Vor fünf Monaten waren Gehe/Celesio durch den Kauf von DocMorris mit ihren Kettenplänen für den deutschen Apothekenmarkt aus dem Schatten ins Licht der Fachöffentlichkeit getreten. Die Nachrichten von der verheerenden Resonanz der Apotheker hatten auch die Anleger an der Börse erreicht. Nun versucht der Konzern mit Hilfe der ISA-Gruppe, einem Zusammenschluss acht Gehe-treuer Apotheken, Verbraucher, Politiker und Pharmazeuten erneut auf sein Konzept zur Ausgestaltung des Apothekenmarktes einzuschwören.

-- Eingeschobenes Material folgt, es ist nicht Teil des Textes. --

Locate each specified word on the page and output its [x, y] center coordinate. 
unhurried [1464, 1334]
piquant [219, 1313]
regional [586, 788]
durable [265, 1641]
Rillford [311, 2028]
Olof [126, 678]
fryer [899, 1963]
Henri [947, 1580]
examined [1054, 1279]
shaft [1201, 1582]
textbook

Bereits seit einem Jahr wirbt der Chef des Gehe-Mutterkonzerns Celesio, Dr. Fritz Oesterle, dafür, dass in Zukunft neue Apotheken ohne vorherige Bedarfsplanung keine Zulassung beziehungsweise Kassenverträge erhalten. Im Gegenzug sollen auch Kapitalgesellschaften wie Celesio die Möglichkeit erhalten, Apotheken betreiben zu dürfen. Auf diese Weise hofft man in Stuttgart, einerseits selbst ins Geschäft zu kommen, andererseits unbequemen Mitbewerbern wie Drogerieketten oder Supermärkte die Entfaltung am Markt unmöglich zu machen.
Obwohl man sich in Stuttgart als Retter der Apothekerschaft sieht und gibt, ist das Modell bislang durchgefallen. Kritiker warnen vor dramatischen Konsequenzen, denn im Wettbewerb um Konzessionen werden nicht die unabhängigen Apotheker, sondern Konzerne wie Celesio die Nase vorne haben. Das von Gehe/Celesio zitierte britische Modell war bereits Gegenstand einer Untersuchung der britischen Wettbewerbsaufsicht, die in der Beschränkung eine Ursache für Verwerfungen am Markt sieht.
Nun soll eine Kampagne mit dem Titel „Arzneimittel aus erster Hand“ hierzulande dem Konzept neuen Aufschwung geben: Anstelle von Oesterle suggerieren Gehe und ISA, mit Hilfe der „regulierten Deregulierung“ ließe sich der - angeblich unausweichliche - Marktumbruch „fair“ gestalten. Dabei greifen Gehe-Chef André Blümel und ISA-Sprecher Dr. Werner Gajewski auf das Drohszenario von „Wild-West-Zuständen“ am Apothekenmarkt zurück, um Unterstützer zu finden: „Neue Spieler drängen in den Markt, die mit anderen Bandagen Wettbewerb betreiben“, skizzierte Blümel heute im Rahmen einer Pressekonferenz in Düsseldorf die Befürchtungen aus Konzernsicht.
Gajewski, der sich mit seinem erstmals an die breitere Öffentlichkeit getretenen Mini-Zusammenschluss als „Komplementär zu allen anderen Organisationen des Berufsstandes“ sieht, hält es für verantwortungslos gegenüber Patienten und Mitarbeitern, auf eine Liberalisierung durch ein Urteil des Europäischen Gerichtshofes (EUGH) zu warten. Am Ausgang des Verfahrens lässt der Apotheker ebenso wie Blümel kaum Zweifel.
Mit ihrer Kampagne wollen Gehe und ISA nun Apotheker, Kunden und Politiker beeinflussen, um das Modell der Zulassungsbeschränkung doch noch salonfähig zu machen. Details über die geplanten Aktionen waren noch nicht zu erfahren; auf einer Internetseite können Befürworter schon einmal für das Modell zeichnen. Zweite Zielrichtung ist die Mitarbeit an der Ausgestaltung der Apothekenbetriebsordnung; hier wollen Gehe und ISA die Qualität und Kompetenz der Apotheker stärken.
Eine wichtige Zielgruppe sind für Blümel und Gajewski erklärtermaßen die Apotheker, denn ohne sie werde die Politik den Konzernplänen nicht folgen. „Wenn aber ein Apotheker seine Arbeit ernst nimmt, muss er unser Vorhaben einfach unterstützen“, gab sich Gajewski überzeugt. Während der ISA-Sprecher also an kollegiale Instinkte appellierte, ging Gehe-Chef Blümel in seiner Präsentation bereits einen Schritt weiter: „Unser Horizont endet nicht bei den Apothekern, wir denken bis zum Endkunden“, ließ Blümel keinen Zweifel an der Schlagrichtung der Kampagne - und an der Ausrichtung des Konzerns.